(AVAILABLE DATA)

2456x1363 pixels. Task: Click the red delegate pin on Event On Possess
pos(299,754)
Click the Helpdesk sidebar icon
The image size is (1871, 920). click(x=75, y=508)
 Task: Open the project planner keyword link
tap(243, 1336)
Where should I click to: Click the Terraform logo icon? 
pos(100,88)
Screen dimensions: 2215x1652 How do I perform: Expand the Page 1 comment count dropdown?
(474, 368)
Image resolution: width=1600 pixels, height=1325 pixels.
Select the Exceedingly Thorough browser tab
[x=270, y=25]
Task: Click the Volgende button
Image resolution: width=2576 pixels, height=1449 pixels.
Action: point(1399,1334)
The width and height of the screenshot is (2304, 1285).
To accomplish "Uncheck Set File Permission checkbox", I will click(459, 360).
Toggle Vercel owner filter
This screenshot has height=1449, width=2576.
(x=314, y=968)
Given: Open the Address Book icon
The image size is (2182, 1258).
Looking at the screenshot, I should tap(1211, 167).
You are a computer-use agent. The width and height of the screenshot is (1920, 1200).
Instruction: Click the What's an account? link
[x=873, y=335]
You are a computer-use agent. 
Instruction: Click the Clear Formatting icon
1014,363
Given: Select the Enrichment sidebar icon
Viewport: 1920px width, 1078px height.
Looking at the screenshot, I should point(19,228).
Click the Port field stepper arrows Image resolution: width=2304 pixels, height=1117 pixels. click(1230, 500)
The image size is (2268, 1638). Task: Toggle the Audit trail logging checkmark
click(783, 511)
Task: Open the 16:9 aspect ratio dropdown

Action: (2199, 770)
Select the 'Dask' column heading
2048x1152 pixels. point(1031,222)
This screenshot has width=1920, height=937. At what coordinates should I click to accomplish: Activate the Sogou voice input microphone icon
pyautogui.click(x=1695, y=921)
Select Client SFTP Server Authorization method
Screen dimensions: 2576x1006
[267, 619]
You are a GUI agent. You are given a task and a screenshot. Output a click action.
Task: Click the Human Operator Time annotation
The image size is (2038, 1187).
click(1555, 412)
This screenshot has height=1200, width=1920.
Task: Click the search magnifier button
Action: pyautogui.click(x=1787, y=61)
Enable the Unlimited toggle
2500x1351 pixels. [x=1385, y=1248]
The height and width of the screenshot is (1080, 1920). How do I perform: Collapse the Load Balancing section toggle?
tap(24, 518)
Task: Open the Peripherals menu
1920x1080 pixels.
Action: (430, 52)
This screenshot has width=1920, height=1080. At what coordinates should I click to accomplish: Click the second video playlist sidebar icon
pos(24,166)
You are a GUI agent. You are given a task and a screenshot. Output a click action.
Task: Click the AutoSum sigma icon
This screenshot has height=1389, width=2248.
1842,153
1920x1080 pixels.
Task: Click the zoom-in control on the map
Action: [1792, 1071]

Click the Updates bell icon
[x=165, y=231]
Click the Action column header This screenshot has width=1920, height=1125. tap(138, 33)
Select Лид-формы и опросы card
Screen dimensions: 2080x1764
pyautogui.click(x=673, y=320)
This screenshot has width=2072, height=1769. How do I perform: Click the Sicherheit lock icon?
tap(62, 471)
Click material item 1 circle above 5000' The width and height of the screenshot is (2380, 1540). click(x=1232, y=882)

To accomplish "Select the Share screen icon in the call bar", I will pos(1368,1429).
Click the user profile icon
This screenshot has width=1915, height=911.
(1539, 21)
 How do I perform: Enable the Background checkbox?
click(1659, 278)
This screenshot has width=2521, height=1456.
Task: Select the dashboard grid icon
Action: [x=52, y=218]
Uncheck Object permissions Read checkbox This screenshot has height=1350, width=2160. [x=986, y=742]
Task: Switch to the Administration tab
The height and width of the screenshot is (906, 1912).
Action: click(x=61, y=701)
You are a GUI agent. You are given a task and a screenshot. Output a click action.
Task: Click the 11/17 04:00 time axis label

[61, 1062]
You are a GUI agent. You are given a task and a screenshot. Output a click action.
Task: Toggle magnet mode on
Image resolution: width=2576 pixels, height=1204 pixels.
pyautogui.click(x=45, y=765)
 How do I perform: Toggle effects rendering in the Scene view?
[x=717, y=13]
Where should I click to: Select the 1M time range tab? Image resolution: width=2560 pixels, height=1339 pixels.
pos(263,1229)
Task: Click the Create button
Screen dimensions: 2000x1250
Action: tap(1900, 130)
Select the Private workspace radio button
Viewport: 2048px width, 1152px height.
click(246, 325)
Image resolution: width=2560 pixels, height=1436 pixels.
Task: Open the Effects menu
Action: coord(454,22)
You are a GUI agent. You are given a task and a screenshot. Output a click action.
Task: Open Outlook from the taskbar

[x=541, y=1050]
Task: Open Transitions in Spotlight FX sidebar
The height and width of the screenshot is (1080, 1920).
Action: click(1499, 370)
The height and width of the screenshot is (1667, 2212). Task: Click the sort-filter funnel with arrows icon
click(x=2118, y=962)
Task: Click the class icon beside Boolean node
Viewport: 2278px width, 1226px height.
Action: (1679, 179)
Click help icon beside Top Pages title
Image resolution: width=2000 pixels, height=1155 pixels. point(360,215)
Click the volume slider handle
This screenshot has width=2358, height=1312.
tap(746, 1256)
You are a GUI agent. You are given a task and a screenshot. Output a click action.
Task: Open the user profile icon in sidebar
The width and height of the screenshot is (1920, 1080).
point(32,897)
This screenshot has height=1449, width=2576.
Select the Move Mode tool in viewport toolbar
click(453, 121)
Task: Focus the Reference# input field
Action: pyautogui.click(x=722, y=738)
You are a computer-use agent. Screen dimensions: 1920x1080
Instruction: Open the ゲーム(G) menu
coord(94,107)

(End AVAILABLE DATA)

EXERCISE GOAL => For the string "will", filter the data and copy out each line where it occurs.

ANSWER SECTION =>
To accomplish "Uncheck Set File Permission checkbox", I will click(459, 360).
To accomplish "Select the Share screen icon in the call bar", I will pos(1368,1429).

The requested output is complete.